Sheffield Olympic Legacy Park
- Interactive map of Sheffield Olympic Legacy Park
- Address: Don Valley Sheffield South Yorkshire England
- Public transit: Y TT Arena / Olympic Legacy Park

Tenants
- Sheffield Eagles (rugby league) (2018–) Sheffield Sharks (basketball) (2023–) Sheffield Hatters (basketball) (2023–)

Website
- olympiclegacypark.co.uk

= Olympic Legacy Park =

Place in Sheffield, South Yorkshire, England

The Olympic Legacy Park is a sports and recreation hub in Sheffield, South Yorkshire, specialising in health and wellbeing, collaborative research and education.

== About ==
Legacy Park Ltd. is a joint venture between Sheffield Hallam University, Sheffield Teaching Hospitals NHS Foundation Trust and Sheffield City Council, created to deliver the Sheffield Olympic Legacy Park.

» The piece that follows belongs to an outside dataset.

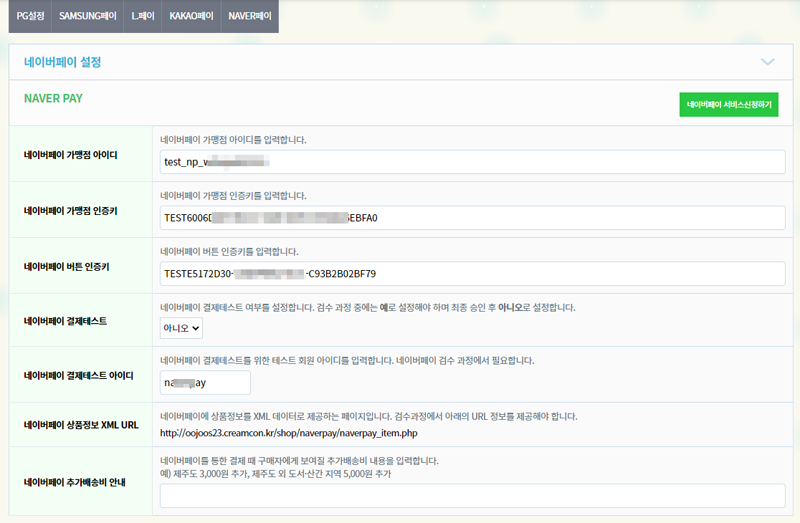Click the 네이버페이 결제테스트 row label
The height and width of the screenshot is (523, 800).
65,321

On the 35-acre Sheffield Olympic Legacy Park is the English Institute of Sport Sheffield (EISS), iceSheffield, Altitude, Don Valley Bowl, Sheffield Hallam University's Advanced Wellbeing Research Centre (AWRC), Oasis Academy Don Valley, UTC Sheffield Olympic Legacy Park campus, 3G pitch, Canon Medical Arena, Stadium, Hotel and park environment including 100m sprint track, Outdoor City Run Route cycle paths and green open spaces.

Since 2018, Sheffield Olympic Legacy Park has served as the home ground for the Sheffield Eagles Rugby League club.

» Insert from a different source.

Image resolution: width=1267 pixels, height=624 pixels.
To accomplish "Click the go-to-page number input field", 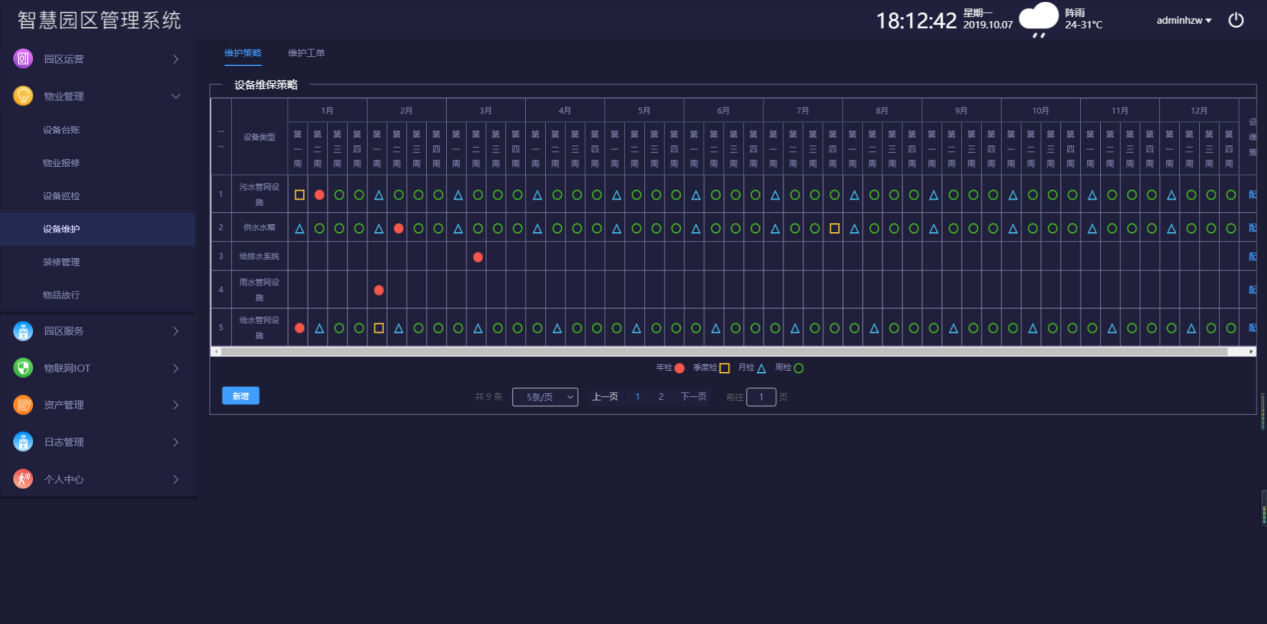I will pos(761,397).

In August 2020 the Don Valley Bowl hosted a drive-in cinema.

==Facilities==

===Advanced Wellbeing Research Centre===
Sheffield Hallam University's Advanced Wellbeing Research Centre (AWRC).

===UTC Sheffield Olympic Legacy Park campus===

University Technical College (UTC) Sheffield Olympic Legacy Park, part of the UTC Sheffield Academy Trust, is a college for 13- to 19-year-olds, specialising in Health Sciences, Sport Science and Computing. Students can start in Y9, Y10 or Y12 to study a combination of GCSEs/A Levels and a technical specialism (OCR Cambridge Technicals and Nationals).

===Tram stop===
The Olympic Legacy Park is served by Arena / Olympic Legacy Park tram stop, which opened on the Yellow route of the Supertram network in 1994. Tram-train services to Rotherham Parkgate commenced in 2018.